* **TASK TO COMPLETE**: Filter the listing so that only lines with the word "agent" remain.

* **RECORDS FOR THIS TASK**:
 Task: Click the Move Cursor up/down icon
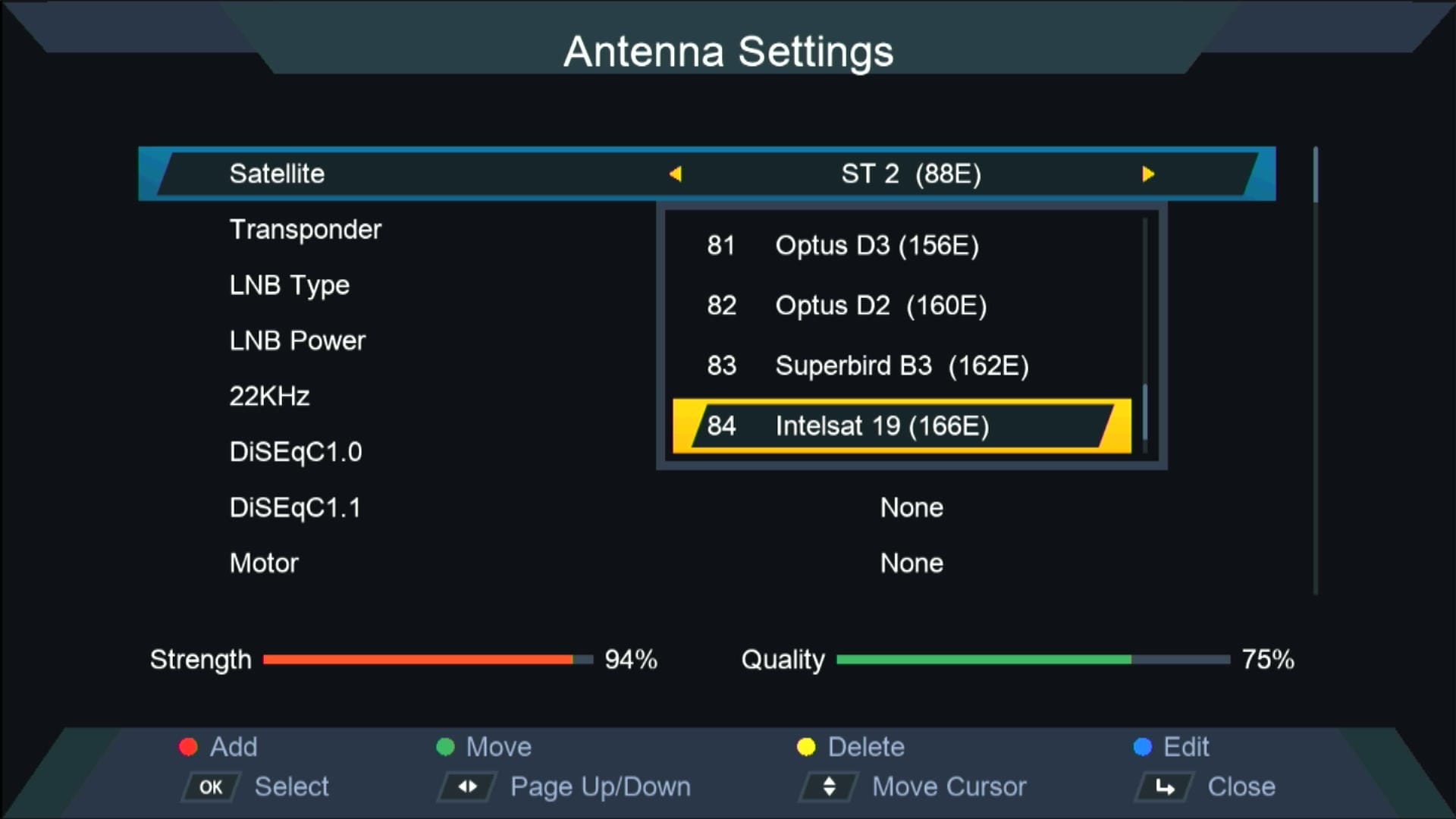click(829, 786)
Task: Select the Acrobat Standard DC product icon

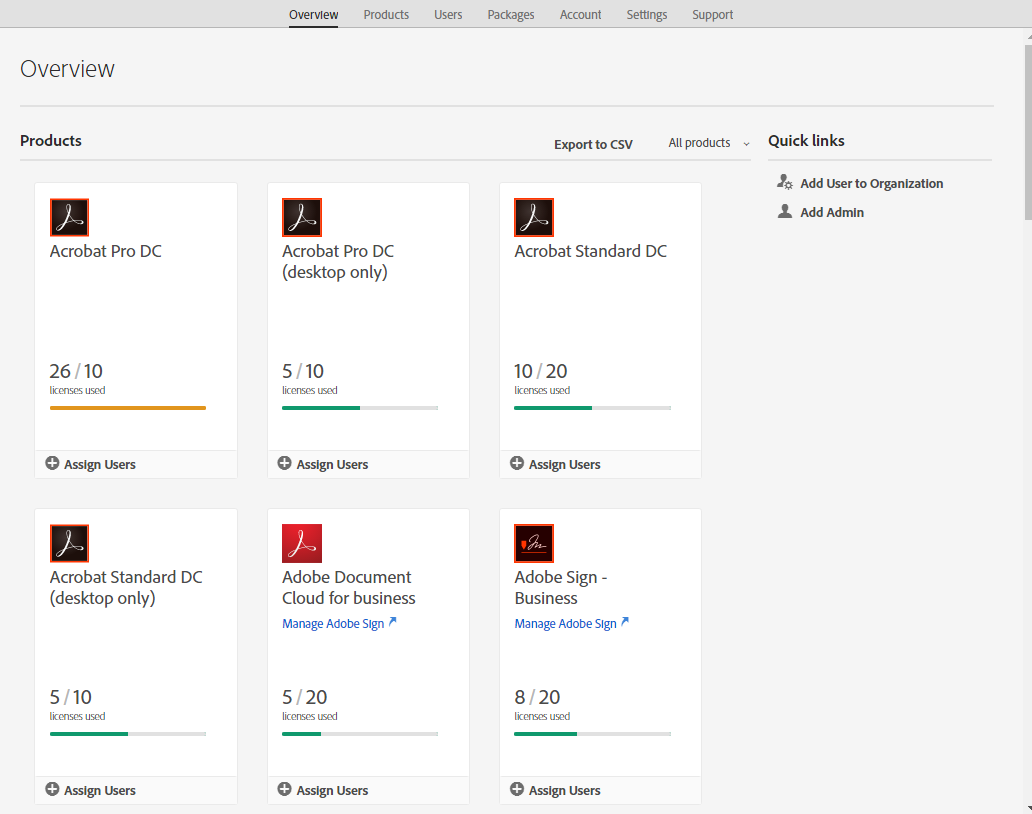Action: [533, 217]
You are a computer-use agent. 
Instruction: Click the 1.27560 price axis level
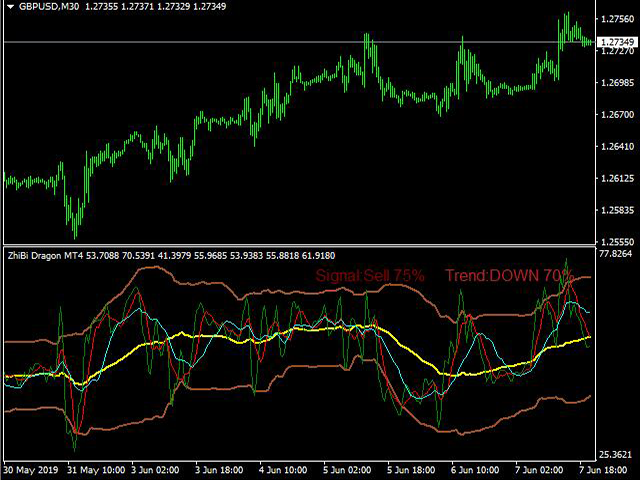click(616, 19)

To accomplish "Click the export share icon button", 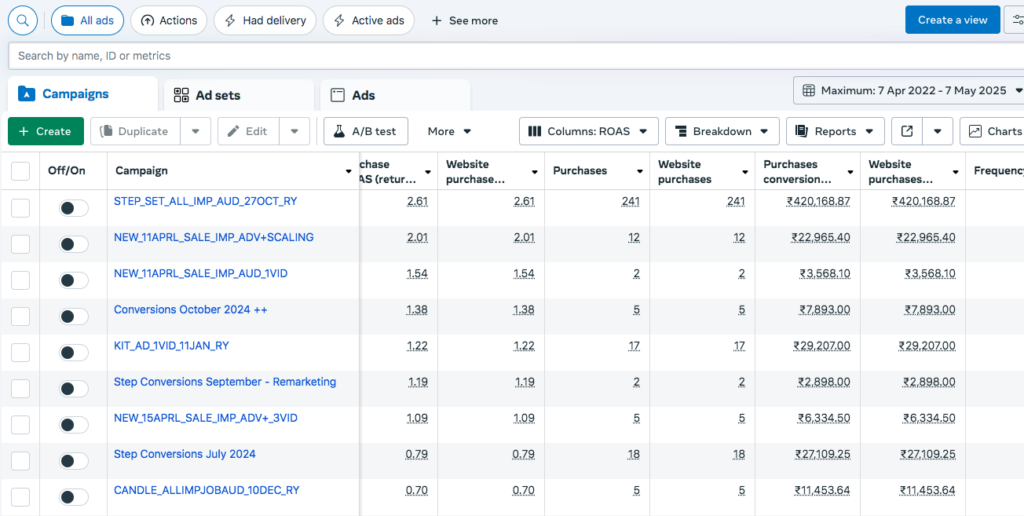I will [907, 131].
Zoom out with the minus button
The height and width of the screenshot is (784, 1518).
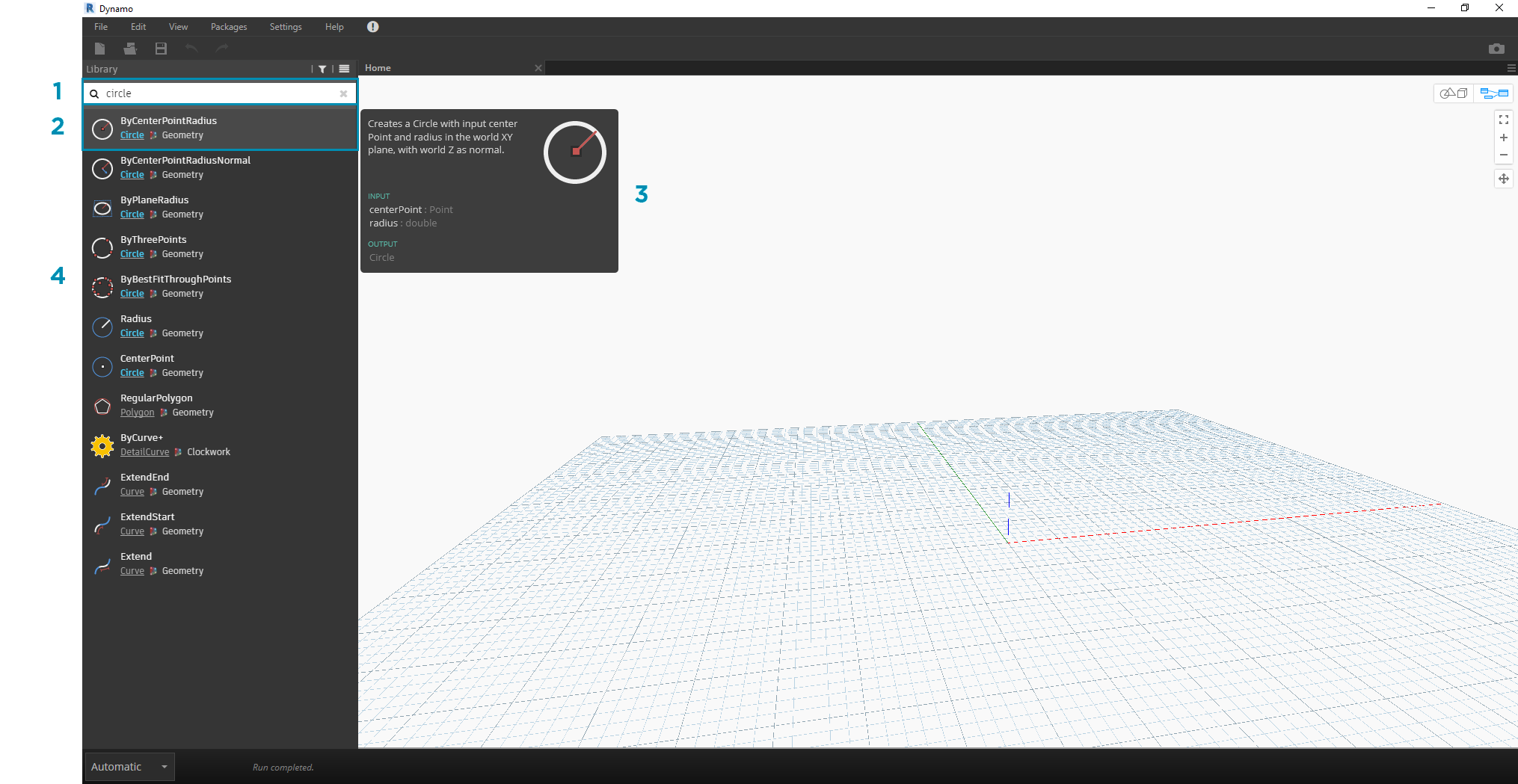tap(1503, 155)
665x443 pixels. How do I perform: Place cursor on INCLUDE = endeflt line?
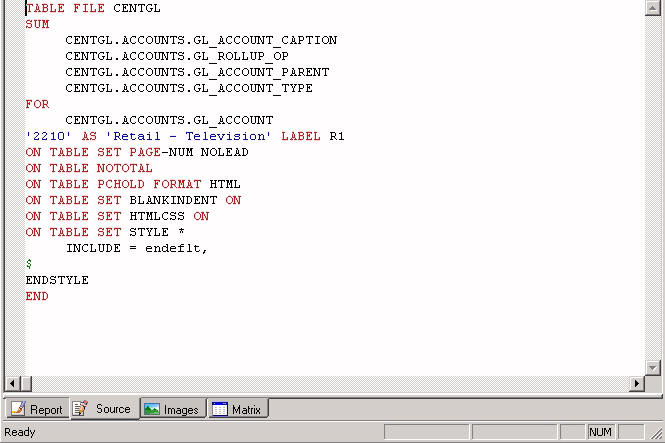[x=137, y=248]
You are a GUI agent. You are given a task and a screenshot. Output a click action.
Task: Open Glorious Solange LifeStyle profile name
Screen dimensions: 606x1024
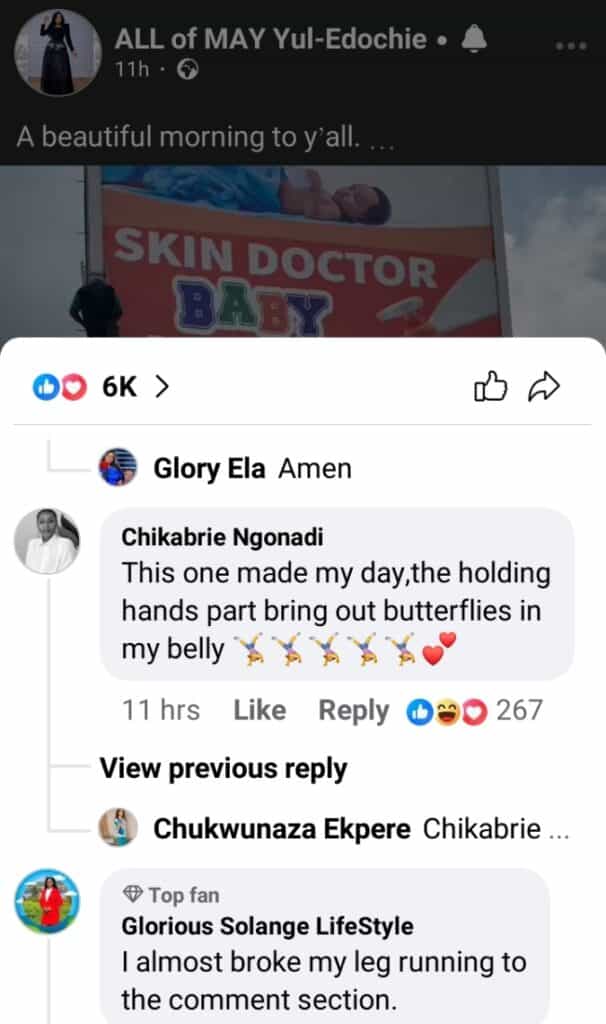(x=267, y=927)
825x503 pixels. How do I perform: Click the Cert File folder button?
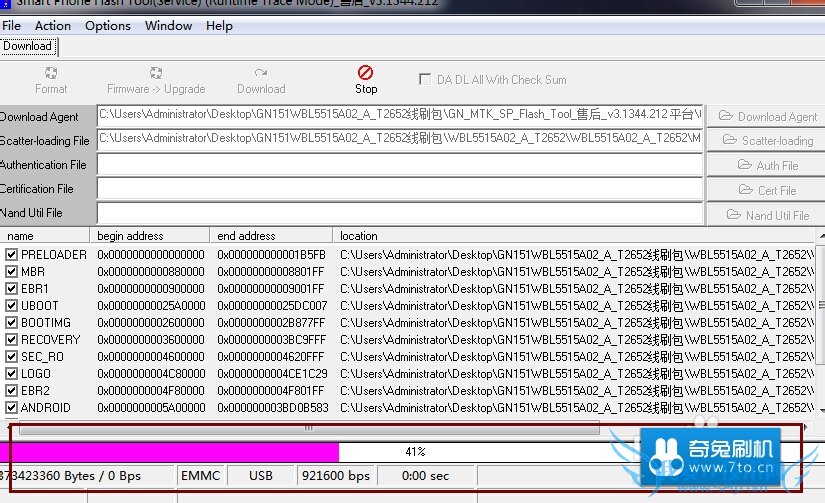[767, 189]
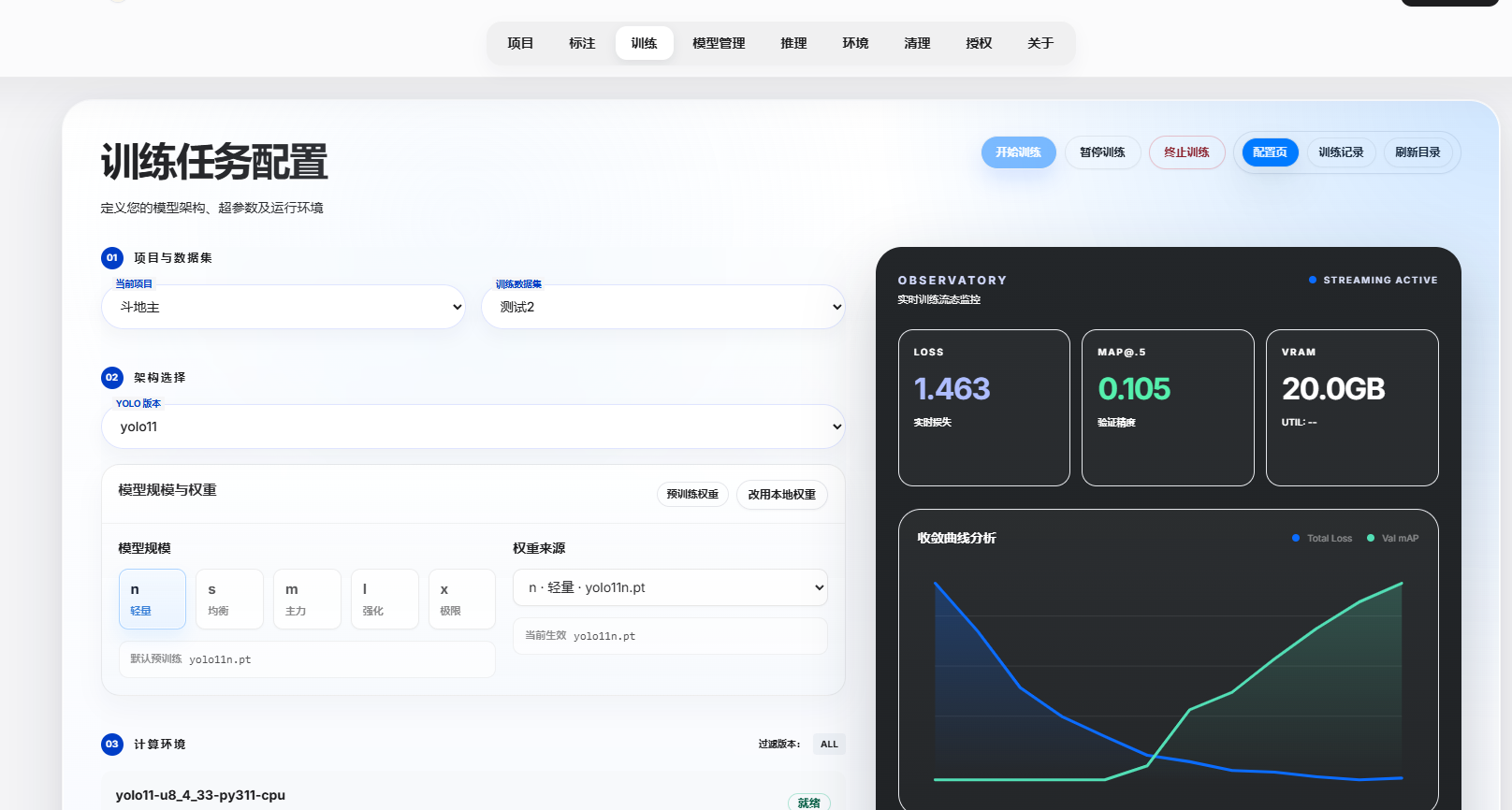This screenshot has height=810, width=1512.
Task: Switch to 改用本地权重 option
Action: click(x=781, y=494)
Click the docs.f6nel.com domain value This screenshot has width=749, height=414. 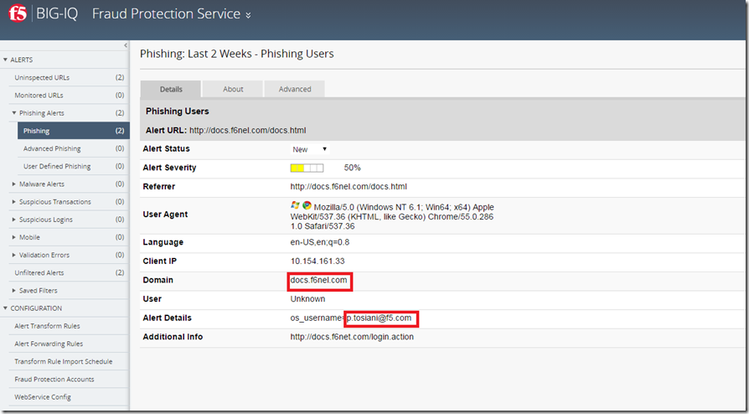[x=319, y=281]
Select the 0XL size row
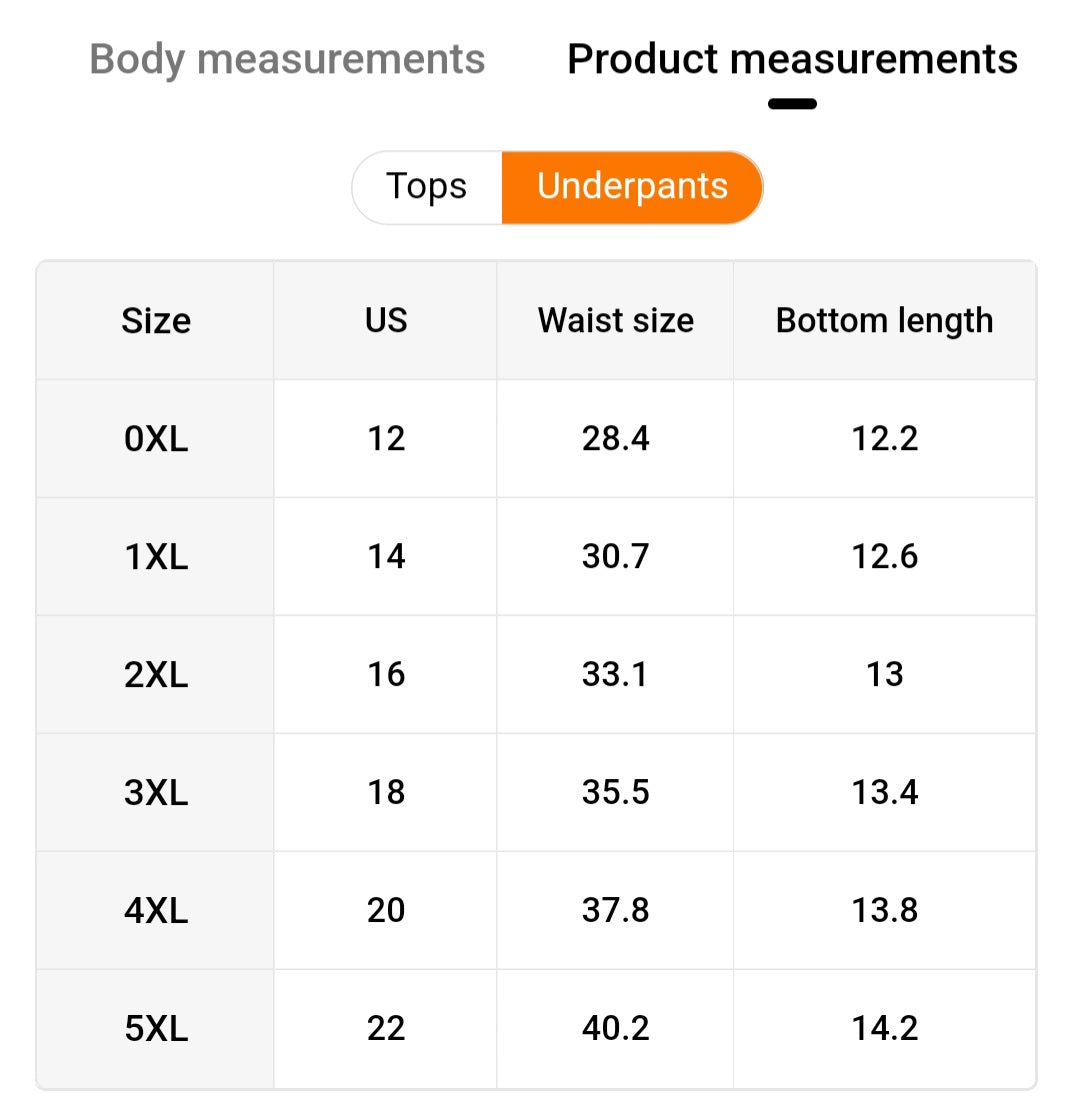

* **EXERCISE RESPONSE**:
You are a computer-use agent. 
You are a GUI agent. You are given a task and a screenshot. Output a click action.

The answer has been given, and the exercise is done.